> Provided text:
↓↓↓
Final Result: “Electronics sales grew by 10% compared to Q3, while furniture sales dropped by 5%.”

Additionally, Microsoft Copilot encourages user-initiated feedback using the thumbs up or thumbs down icons. This feedback directly influences the system’s improvement over time. A thumbs up reinforces the quality of the answer whereas a thumbs down indicates that the response wasn’t satisfactory. 

14. Evaluate the Content Before Using

Always evaluate the Copilot-generated content before you use it. AI-generated content can sometimes contain errors or misinterpretations, so reviewing the output ensures accuracy.

15. Add feedback for every response

Submitting feedback for each response is a key way to help Copilot improve itself. Microsoft uses Adaptive Cards to give users the chance to give feedback for specific answers. Over time, this human-in-the-loop feedback leads to better responses. 

Better Copilot Results with Smart Prompting

By following these tips, you can significantly improve the accuracy and quality of the responses you get from Microsoft Copilot. Keep your data up-to-date, craft clear and detailed prompts, and review outputs before using them. 

Whether you’re generating reports, analyzing data, or drafting content, these strategies will help you avoid common pitfalls and make the most of Copilot’s capabilities.
↑↑↑
> Instructions:
a: In the Copilot tips text, what does Microsoft use to let users give feedback on specific answers?
b: Using the Copilot tips text, explain why Copilot-generated content should be evaluated before use.

Stored entries
↓↓↓
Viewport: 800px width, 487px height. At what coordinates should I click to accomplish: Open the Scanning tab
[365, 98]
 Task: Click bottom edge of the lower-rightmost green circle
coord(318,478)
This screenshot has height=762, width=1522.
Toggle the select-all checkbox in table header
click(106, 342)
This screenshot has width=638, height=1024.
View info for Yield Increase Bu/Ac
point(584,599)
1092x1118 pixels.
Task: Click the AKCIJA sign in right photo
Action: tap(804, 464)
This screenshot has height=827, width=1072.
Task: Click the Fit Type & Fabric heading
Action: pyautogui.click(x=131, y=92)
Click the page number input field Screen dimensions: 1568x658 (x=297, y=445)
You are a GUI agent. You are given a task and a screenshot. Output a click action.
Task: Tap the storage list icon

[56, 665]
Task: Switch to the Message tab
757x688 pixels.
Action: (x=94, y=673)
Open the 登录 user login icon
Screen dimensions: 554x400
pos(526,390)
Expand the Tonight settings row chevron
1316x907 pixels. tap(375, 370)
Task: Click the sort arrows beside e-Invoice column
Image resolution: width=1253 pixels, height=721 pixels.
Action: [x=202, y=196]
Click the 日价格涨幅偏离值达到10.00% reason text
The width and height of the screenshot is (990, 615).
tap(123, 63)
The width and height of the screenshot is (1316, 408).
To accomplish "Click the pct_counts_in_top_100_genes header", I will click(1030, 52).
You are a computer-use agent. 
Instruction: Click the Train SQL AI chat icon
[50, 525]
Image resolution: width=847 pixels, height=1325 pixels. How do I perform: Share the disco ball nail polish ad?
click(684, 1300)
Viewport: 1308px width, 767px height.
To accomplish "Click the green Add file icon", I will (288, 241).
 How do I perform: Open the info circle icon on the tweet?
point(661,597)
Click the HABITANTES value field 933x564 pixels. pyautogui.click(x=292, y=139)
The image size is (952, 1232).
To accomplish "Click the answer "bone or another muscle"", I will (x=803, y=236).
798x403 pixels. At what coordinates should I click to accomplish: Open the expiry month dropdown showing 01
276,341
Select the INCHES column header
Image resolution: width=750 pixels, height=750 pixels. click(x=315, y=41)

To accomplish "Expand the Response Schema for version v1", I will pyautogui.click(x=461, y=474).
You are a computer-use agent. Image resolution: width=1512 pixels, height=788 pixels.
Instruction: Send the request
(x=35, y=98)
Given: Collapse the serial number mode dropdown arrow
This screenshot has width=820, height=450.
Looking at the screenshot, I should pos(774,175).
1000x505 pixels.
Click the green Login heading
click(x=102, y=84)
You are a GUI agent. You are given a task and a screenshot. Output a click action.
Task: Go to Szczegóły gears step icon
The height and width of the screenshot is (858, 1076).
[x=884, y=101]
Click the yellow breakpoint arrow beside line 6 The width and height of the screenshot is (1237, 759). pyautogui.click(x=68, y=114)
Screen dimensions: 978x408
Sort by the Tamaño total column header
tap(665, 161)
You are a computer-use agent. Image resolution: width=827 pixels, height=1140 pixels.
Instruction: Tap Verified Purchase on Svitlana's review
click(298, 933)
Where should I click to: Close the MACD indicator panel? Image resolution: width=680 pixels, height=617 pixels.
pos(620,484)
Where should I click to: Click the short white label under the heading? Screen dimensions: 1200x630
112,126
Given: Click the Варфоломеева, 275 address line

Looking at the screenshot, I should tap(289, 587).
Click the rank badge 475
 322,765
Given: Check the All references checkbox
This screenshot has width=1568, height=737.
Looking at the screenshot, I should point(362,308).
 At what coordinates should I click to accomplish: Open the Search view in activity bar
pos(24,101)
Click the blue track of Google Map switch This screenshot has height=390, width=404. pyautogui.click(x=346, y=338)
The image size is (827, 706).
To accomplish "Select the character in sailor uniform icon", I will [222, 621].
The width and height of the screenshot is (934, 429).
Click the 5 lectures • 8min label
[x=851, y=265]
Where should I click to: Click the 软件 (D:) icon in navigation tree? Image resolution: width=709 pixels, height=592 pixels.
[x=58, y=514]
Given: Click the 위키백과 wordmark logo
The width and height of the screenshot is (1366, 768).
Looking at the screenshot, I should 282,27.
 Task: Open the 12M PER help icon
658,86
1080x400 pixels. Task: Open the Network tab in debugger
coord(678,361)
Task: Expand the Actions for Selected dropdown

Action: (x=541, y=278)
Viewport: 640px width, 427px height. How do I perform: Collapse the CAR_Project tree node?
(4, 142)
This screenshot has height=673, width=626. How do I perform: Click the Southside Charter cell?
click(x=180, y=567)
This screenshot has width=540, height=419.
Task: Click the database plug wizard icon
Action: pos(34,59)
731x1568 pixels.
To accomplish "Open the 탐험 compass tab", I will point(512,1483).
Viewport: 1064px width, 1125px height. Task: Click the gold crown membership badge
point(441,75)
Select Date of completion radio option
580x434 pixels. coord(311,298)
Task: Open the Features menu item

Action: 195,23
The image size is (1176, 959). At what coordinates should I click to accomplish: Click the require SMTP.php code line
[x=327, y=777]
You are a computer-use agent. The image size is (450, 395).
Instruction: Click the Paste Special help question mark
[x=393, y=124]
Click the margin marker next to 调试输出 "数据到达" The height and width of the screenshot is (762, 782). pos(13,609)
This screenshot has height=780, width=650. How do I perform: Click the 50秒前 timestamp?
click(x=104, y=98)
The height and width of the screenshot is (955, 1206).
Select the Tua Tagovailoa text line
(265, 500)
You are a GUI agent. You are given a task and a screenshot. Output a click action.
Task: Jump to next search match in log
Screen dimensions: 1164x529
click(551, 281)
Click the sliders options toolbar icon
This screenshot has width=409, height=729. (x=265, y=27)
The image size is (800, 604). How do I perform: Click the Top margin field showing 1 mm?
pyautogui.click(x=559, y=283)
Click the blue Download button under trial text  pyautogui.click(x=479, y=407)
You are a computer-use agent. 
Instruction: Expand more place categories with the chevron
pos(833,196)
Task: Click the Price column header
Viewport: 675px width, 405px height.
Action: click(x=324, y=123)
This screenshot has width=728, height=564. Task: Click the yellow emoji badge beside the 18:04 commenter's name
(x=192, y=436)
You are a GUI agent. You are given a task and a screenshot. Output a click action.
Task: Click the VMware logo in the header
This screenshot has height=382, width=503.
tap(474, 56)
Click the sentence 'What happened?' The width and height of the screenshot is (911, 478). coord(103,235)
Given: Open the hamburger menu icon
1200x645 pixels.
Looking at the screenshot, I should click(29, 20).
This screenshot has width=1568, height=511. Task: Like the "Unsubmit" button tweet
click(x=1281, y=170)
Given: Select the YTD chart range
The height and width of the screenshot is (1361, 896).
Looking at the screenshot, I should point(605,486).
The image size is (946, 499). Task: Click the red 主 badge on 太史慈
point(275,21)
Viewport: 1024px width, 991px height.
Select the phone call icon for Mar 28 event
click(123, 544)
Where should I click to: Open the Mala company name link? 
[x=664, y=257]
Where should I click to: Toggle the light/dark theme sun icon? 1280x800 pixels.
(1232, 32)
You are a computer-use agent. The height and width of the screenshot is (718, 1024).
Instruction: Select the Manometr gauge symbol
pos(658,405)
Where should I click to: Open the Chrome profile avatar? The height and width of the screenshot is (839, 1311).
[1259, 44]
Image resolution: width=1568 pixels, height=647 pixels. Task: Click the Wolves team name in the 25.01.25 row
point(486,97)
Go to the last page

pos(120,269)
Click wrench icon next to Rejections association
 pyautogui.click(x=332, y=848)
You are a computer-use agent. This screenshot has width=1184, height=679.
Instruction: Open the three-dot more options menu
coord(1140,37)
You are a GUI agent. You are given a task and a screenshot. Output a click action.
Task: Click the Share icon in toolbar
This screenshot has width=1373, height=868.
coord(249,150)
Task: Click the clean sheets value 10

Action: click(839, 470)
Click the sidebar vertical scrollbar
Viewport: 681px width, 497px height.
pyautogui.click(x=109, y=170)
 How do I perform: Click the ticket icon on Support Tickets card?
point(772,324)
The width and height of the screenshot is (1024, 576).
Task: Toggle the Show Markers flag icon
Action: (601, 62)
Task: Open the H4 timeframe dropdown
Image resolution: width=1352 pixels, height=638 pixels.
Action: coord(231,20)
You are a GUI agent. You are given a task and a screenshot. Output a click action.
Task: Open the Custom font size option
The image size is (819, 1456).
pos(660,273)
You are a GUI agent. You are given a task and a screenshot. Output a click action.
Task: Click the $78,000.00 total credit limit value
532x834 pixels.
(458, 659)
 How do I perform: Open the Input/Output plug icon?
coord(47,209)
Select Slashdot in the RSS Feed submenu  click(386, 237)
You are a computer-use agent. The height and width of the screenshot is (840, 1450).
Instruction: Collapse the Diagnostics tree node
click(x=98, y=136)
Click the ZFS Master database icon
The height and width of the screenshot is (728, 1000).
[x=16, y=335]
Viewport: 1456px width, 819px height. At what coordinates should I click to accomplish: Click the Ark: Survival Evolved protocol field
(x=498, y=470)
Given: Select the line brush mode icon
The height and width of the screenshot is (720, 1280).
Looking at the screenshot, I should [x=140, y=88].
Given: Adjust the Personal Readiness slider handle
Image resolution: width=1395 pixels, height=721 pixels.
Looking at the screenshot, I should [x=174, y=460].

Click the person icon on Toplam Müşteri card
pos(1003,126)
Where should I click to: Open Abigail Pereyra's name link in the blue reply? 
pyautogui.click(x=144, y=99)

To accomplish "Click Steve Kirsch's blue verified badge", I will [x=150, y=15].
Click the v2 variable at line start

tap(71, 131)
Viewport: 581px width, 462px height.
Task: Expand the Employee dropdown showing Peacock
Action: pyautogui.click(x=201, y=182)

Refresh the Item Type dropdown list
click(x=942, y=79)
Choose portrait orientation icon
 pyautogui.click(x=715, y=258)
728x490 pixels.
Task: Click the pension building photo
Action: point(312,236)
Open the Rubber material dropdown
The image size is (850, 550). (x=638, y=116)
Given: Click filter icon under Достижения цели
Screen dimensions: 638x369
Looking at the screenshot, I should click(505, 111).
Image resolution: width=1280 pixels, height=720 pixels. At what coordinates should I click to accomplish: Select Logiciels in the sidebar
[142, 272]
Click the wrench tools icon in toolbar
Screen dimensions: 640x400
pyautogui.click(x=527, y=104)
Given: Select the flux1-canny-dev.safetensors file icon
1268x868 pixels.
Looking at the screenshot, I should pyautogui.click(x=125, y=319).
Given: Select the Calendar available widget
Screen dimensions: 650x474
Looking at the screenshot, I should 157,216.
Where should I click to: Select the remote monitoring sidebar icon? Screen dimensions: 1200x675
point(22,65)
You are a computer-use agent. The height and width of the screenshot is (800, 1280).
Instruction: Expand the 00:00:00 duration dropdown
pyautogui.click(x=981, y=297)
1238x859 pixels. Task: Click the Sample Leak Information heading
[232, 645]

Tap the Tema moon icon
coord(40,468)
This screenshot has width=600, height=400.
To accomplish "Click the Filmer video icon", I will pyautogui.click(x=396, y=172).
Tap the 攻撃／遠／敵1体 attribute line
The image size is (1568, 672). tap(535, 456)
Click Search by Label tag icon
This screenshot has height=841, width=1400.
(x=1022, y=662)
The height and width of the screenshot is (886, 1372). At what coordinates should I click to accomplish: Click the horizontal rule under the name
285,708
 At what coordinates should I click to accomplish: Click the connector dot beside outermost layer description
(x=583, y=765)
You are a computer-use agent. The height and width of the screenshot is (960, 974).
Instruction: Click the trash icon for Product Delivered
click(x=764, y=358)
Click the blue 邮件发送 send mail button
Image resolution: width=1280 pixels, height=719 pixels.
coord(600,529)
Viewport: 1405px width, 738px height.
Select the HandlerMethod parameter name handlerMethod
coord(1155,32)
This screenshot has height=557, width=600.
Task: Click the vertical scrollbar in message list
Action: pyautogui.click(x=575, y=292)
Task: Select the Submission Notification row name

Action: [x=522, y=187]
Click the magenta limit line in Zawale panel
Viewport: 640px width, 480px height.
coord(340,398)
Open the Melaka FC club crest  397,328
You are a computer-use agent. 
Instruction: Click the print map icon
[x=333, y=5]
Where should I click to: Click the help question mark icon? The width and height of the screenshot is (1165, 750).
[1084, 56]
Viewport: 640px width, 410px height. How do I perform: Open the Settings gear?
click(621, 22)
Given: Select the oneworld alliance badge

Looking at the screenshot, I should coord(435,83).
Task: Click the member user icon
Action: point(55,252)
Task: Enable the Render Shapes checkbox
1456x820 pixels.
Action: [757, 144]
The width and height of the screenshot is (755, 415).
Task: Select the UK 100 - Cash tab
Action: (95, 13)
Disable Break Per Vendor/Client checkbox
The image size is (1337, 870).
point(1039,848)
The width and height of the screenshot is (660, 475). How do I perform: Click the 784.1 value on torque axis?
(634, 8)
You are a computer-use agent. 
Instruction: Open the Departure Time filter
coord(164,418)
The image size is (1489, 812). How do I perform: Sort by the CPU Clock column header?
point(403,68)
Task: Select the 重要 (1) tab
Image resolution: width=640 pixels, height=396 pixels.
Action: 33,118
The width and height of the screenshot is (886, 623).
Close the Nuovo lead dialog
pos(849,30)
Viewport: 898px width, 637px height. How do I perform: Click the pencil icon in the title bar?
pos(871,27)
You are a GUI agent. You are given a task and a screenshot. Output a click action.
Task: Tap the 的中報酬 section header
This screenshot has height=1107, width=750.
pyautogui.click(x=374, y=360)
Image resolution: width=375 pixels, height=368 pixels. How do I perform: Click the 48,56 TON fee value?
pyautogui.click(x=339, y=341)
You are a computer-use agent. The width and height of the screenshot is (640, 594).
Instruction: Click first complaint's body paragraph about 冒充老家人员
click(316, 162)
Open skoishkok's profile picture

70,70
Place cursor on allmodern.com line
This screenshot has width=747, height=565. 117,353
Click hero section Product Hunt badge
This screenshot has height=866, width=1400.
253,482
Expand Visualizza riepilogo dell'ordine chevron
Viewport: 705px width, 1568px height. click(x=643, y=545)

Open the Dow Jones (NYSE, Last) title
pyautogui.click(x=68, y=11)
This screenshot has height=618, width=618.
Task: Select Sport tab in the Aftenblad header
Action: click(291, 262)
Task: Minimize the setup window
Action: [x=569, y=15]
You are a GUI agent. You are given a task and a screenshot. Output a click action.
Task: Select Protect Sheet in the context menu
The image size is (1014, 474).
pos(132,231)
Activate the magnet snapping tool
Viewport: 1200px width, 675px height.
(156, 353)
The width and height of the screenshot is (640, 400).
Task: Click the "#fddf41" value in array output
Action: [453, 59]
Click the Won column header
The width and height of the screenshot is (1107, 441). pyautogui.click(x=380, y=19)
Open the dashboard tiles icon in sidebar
↑↑↑
> Task-by-task answers:
a: Adaptive Cards.

b: AI-generated content can sometimes contain errors or misinterpretations. Reviewing the output before using it ensures accuracy.